Degradation of PLLA/HA composite-based polymers requires progressive loss of coherence, absorption of PLLA once degraded into oligomers, and discharge of uncombined HA debris and calcium phosphate deposits. Once fixed to the bone, the PLLA portion of PLLA/HA composite-based polymers hydrolyzes with body fluids. In general, plates consistently release uncombined HA molecules for the first 2.5 years, causing the plates to gradually decrease in size. Up to 2–2.5 years after the insertion of the absorbable plate, the proportion of PLLA dramatically decreases and the fraction of HA in the polymer increases. After 4–5 years, the PLLA portion of the polymer is completely gone. Almost all HA molecules are replaced with bone structures after 5.5 years [
10]. Because no chemical bonds are formed between PLLA and HA and they have permeable surfaces, body fluids easily diffuse into them. Therefore, these polymers degrade more quickly than PLLA polymers. In addition, unsintered HA molecules in the PLLA/HA compositebased polymers have low crystallinity, making them more easily absorbable. Because these molecules generally degrade through chemical dissolution rather than phagocytosis, inflammatory cells are not involved. Therefore, HA molecules have a lower possibility of inducing tissue-level responses than PLLA molecules [
10,
20].
In our study, the degradation patterns observed were not in agreement with results of previous studies that used animal models.
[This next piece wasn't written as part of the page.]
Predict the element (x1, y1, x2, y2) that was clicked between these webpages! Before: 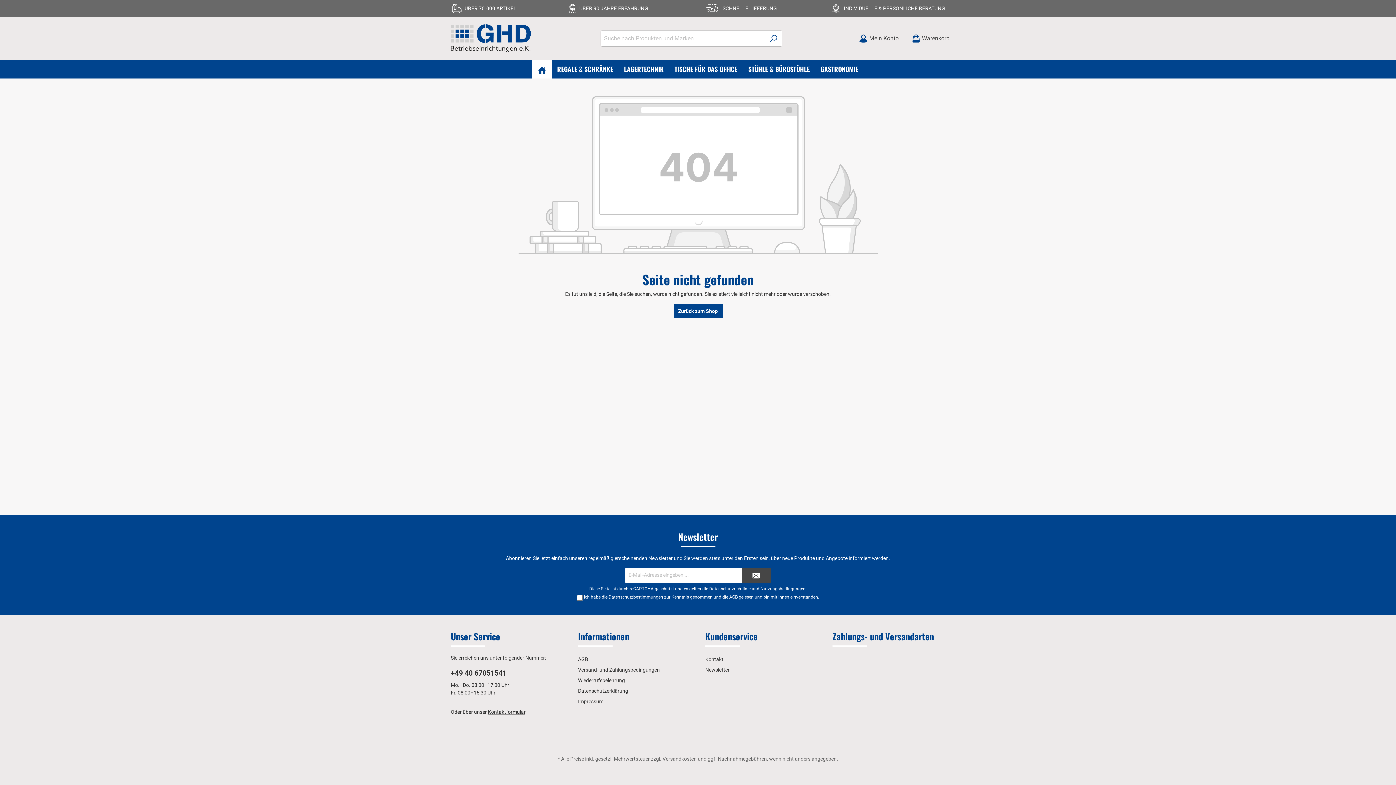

For PLA/PGA composite-based plates that are composed of only polymers, previous studies reported that these plates generally undergo complete degradation; however, we observed remaining fragments near the surgery site 2 years after the operation [
12]. In our study, we observed PLLA/HA composite-based plates that degraded into uniform, powderlike particles over time. Because these plates provide adequate strength throughout the period of synostosis and degrade into uniform, powder-like particles, they may be ideal materials for absorbable plates used in facial bone surgeries.
Previous studies have shown that PLA/PGA composite-based plates degrade faster than PLLA/HA composite-based plates. Direct visual confirmation of this study revealed that of the two plates removed at the same postoperative time point, PLLA/HA was more absorbent and was observed to remain as fine powder. The clinical significance of this study is the direct observation and comparison of the removal of absorbable plates in the human body, not in laboratory tests or animal experiments.
There were no spontaneous foreign body reactions in 38 of the 46 patients. Eight patients had traumatic injuries at the surgical site. This suggests that PLA/PGA and PLLA/HA composite-based plates are both biocompatible for humans.
By providing direct comparative observations on the absorption patterns in the human body of absorbable plates frequently used for facial bone fracture surgery, the surgeon can predict the change in the absorbable plate to be used in patients. It can also help with the selection of absorbable plates, considering the degradation patterns, and with the facilitation of patient management.
Despite these interesting findings, there are a few limitations to our study. First, the number of patients who underwent secondary surgery to remove absorbable plates because of posttraumatic inflammatory responses was small; therefore, it is difficult to generalize our findings. Second, the numbers of patients who underwent surgery using PLLA/HA compositebased plates was smaller than that of patients receiving PLA/PGA composite-based plates. Finally, the time elapsed from implant to removal of the absorbable plates was different among the patients in this study. Therefore, the possibility for uncontrolled bias exists when comparing these two groups. Long-term follow-up research and further evaluation of absorbable plate degradation patterns in humans should be performed to overcome these limitations.